I opened the door to the children’s bedroom.
‘Arré, Aliya!’ Hibiscus-Eating Ayah was folding my young cousins’ clothes, but when she saw me she dropped a T-shirt on to the bed and came over to hug me and whisper prayers over my head. ‘I knew you wouldn’t let me leave without coming to say goodbye.’
‘Goodbye? Why?’
‘Didn’t anyone tell you? I’m leaving. Going to work for the Shaikh family who live near the KESC building. Three children, ages five to nine, and none of them as sweet as you were at that age.’
‘But, you mean, my aunt’s decided she doesn’t need an ayah any more? How can that be? Imdi’s only eight. How can she do this to you?’
‘Aren’t you listening? I’m leaving. She doesn’t want me to go, but she doesn’t want to pay me as much as the Shaikhs are offering either.’
‘You’re leaving only because of money? Bua, you’ve raised these children. All four, since the day they were born.’

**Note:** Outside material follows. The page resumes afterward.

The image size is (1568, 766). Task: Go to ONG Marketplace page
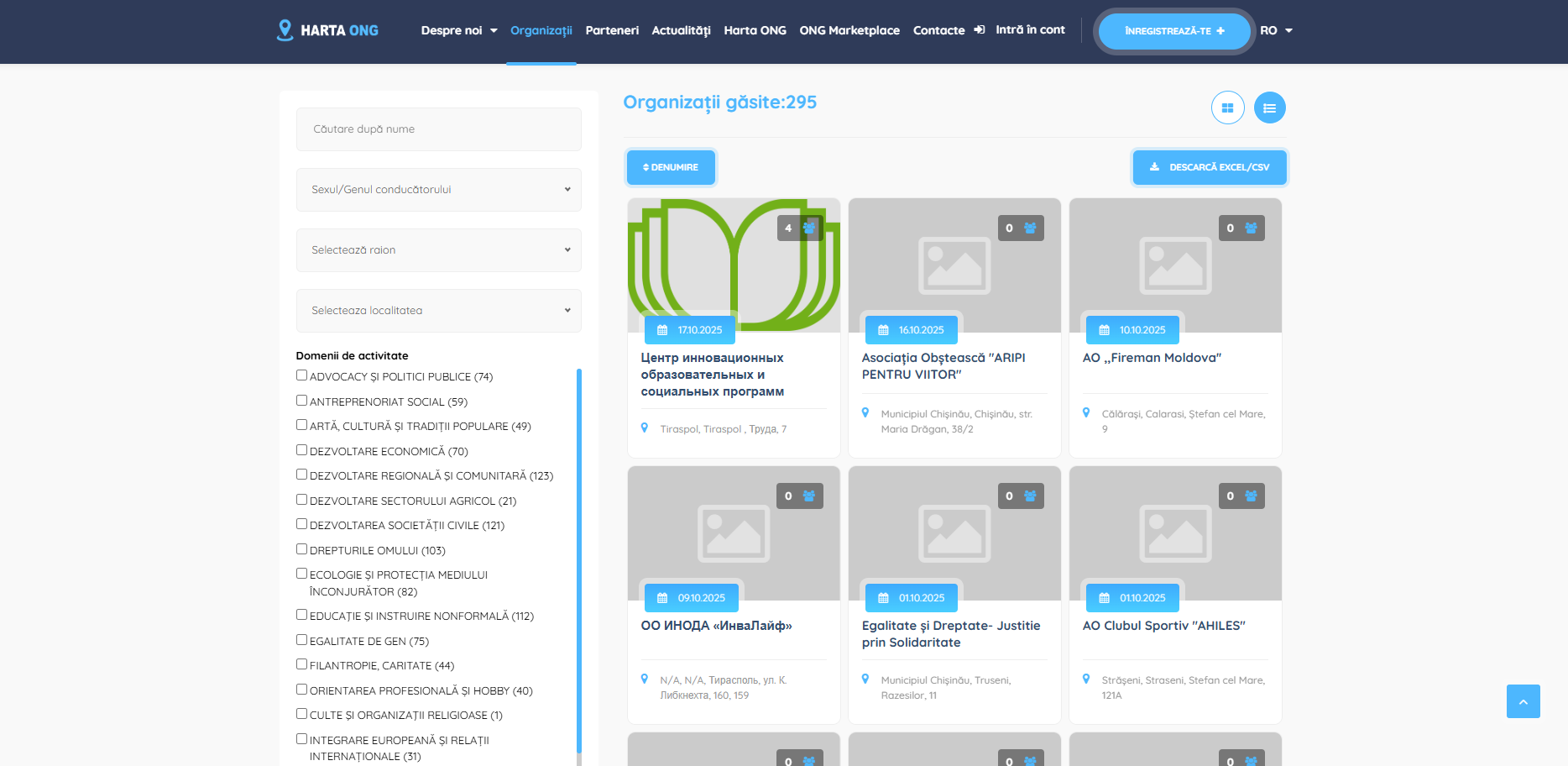pyautogui.click(x=849, y=30)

‘Leh!’ she said, pointing at me as though I were a sideshow freak and she was directing the assembled gawkers’ attention to me. ‘Only because of money! I have two granddaughters. Their stepfather is a waster; he just wants to get them married off when they reach puberty, and my daughter — you know Khadija — has always been spineless. She said, “What can I say to him? He doesn’t want to bear the expense.” So I said, “Then I’ll bear the expense. I’ll send them to school.” The eldest is so smart, and there’s a school near where they live where they teach English and they even have computers. Ye-es. You think I’m joking? Some rich man donated all these computers to them. Only money! You think I’m going to let my grandchildren grow up to be servants?’